Les Atikamekw souhaitent un accès égal et sans discrimination aux soins de santé

MONTRÉAL — Sipi Flamand croit qu’il est grandement temps que le gouvernement du Québec garantisse aux Autochtones un accès égal et sans discrimination aux soins de santé.  

Le vice-chef de la communauté atikamekw de Manawan, près de Joliette, a participé à l’élaboration d’une liste de recommandations soumises lundi aux gouvernements québécois et canadien sur la façon de lutter contre le racisme systémique dans les services de santé et les services sociaux.

Cet appel à l’action, connu sous le nom de «Principe de Joyce», vise à garantir «des systèmes de santé et de services sociaux plus sécuritaires et exempts de discrimination pour les Autochtones à travers le Québec et le Canada».

«Nous nous adressons à toutes les autorités, institutions et organisations pour changer leur mentalité envers les Autochtones», expliquait M. Flamand en entrevue dimanche. «Je pense que ça profitera à tout le monde.»

Le Principe de Joyce est ainsi nommé en mémoire de Joyce Echaquan, décédée le 28 septembre 2020 à l’hôpital de Joliette. Cette femme atikamekw avait auparavant enregistré avec son téléphone les propos racistes de membres du personnel soignant à l’hôpital. La vidéo a fait le tour du monde. 

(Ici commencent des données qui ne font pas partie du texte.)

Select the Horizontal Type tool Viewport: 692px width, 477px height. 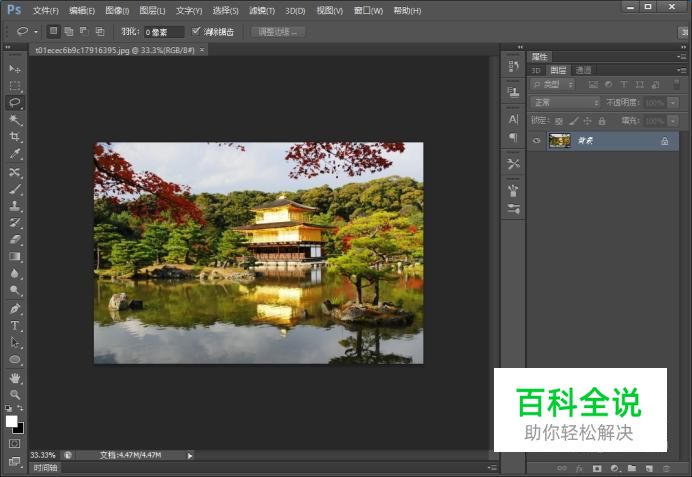tap(15, 325)
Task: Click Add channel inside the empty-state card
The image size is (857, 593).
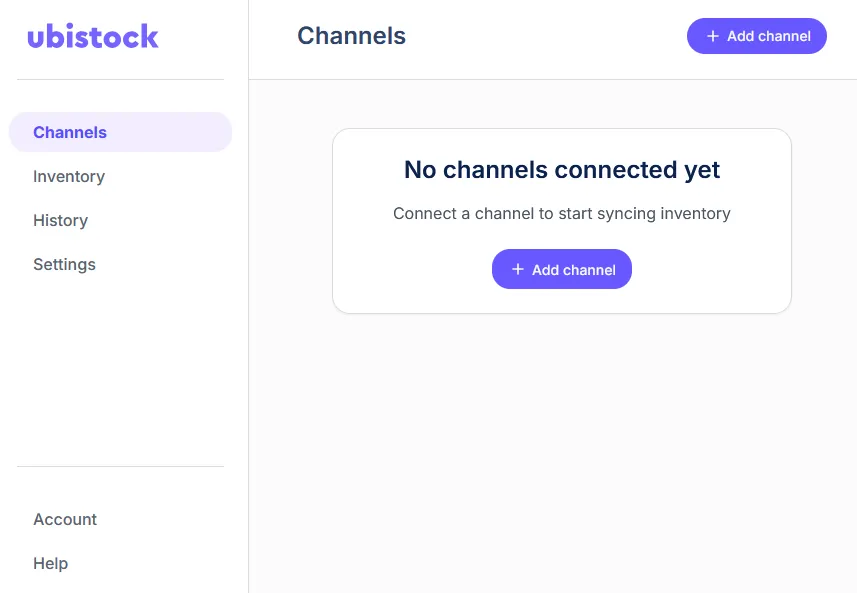Action: (562, 269)
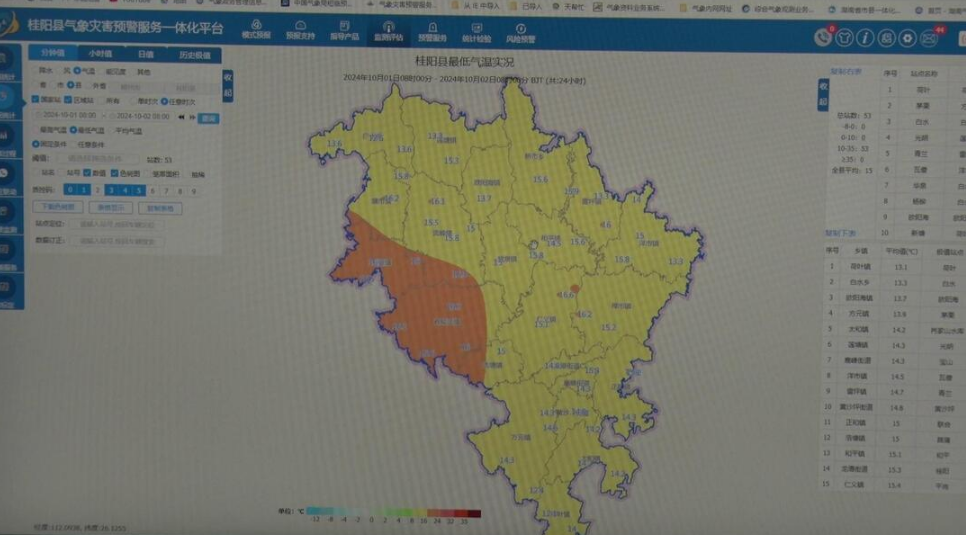The height and width of the screenshot is (535, 966).
Task: Open the info icon in the header
Action: pyautogui.click(x=863, y=38)
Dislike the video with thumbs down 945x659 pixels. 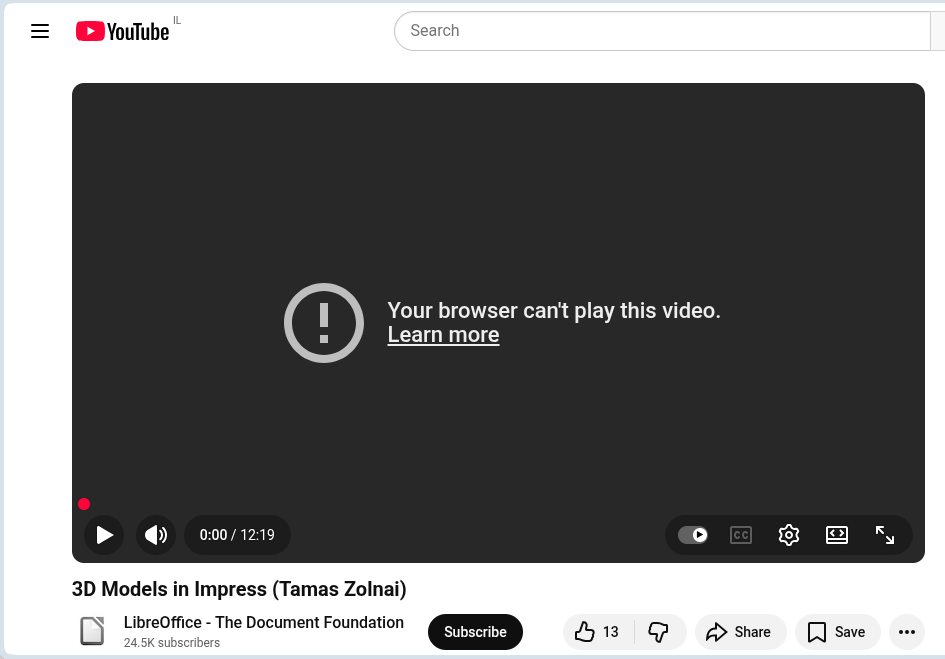coord(659,632)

Le Principe de Joyce recommande notamment que le gouvernement fédéral révise son modèle de financement en matière de santé et de services sociaux, en collaboration avec les groupes autochtones. On recommande également au gouvernement du Québec de mettre sur pied un bureau de médiation pour la santé des Autochtones et de financer des campagnes pour sensibiliser la population aux enjeux autochtones.

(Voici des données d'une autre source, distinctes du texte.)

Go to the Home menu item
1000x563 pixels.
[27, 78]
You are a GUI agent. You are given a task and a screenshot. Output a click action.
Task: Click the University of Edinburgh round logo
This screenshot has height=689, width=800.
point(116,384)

Le Conseil des Atikamekw de Manawan et le Conseil de la nation atikamekw demandent aux écoles, aux ordres professionnels et aux agences de santé et de services sociaux d’offrir des programmes de formation conformes au Principe de Joyce. 

La mort de Joyce Echaquan et les propos dont elle a fait l’objet à l’hôpital ont secoué le Québec, alors que la commission d’enquête Viens concluait l’année dernière à une discrimination systémique dans les services publics, y compris les soins de santé. Le gouvernement de François Legault subit des pressions pour reconnaître l’existence d’un racisme systémique au Québec.

Pas une mort vaine 

Dans un message écrit au début de la déclaration du Principe de Joyce, le mari de Mme Echaquan, Carol Dubé, exhorte Ottawa et Québec à adopter les recommandations. 

«La mort de Joyce a été une terrible tragédie pour nos enfants et moi, écrit-il. Je souhaite que les gouvernements du Québec et du Canada adoptent le Principe de Joyce afin que ce terrible évènement ne soit pas survenu en vain, que sa voix sonne le début de réels changements pour tous les Autochtones afin que plus jamais personne ne soit victime de racisme systémique.»

Le gouvernement Legault a annoncé le 6 novembre une enveloppe de 15 millions $ pour embaucher des agents de liaison et d’autres travailleurs afin d’accompagner les Autochtones dans le système de santé. Le nouveau ministre responsable des Affaires autochtones, Ian Lafreniere, indiquait alors que son gouvernement était «déterminé à changer les choses et à entamer une nouvelle étape dans nos relations avec les Premières Nations et les Inuits».

L’Assemblée des Premières Nations Québec-Labrador a salué l’investissement du gouvernement, mais l’a également exhorté à adopter le Principe de Joyce.

La directrice générale du Refuge pour femmes autochtones de Montréal, Nakuset, espérait lundi que les gouvernements fourniraient les ressources nécessaires pour mettre en oeuvre le Principe de Joyce. «En ce moment, si je dois envoyer quelqu’un à l’hôpital, (…) cette personne ne se sent pas en sécurité», a-t-elle soutenu en entrevue.  

Interrogé sur le Principe de Joyce en conférence de presse, lundi, le premier ministre Legault a déclaré que le Groupe d’action contre le racisme, dont fait partie le ministre Lafrenière, déposerait ses recommandations dans les semaines à venir. Ce comité est formé de députés de la Coalition avenir Québec seulement. 

Le gouvernement fédéral n’a pas immédiatement répondu lundi à une demande de commentaires sur le Principe de Joyce.

M. Flamand espère que les deux gouvernements adopteront cette déclaration, pour garantir le respect des droits autochtones et empêcher la répétition de tragédies comme la mort de Joyce Echaquan.

«Nous parlons souvent de réconciliation et le Principe de Joyce est également un moyen de (résoudre ce problème), mais sans jamais oublier l’histoire de Joyce et celle de sa famille, toujours en attente de justice.»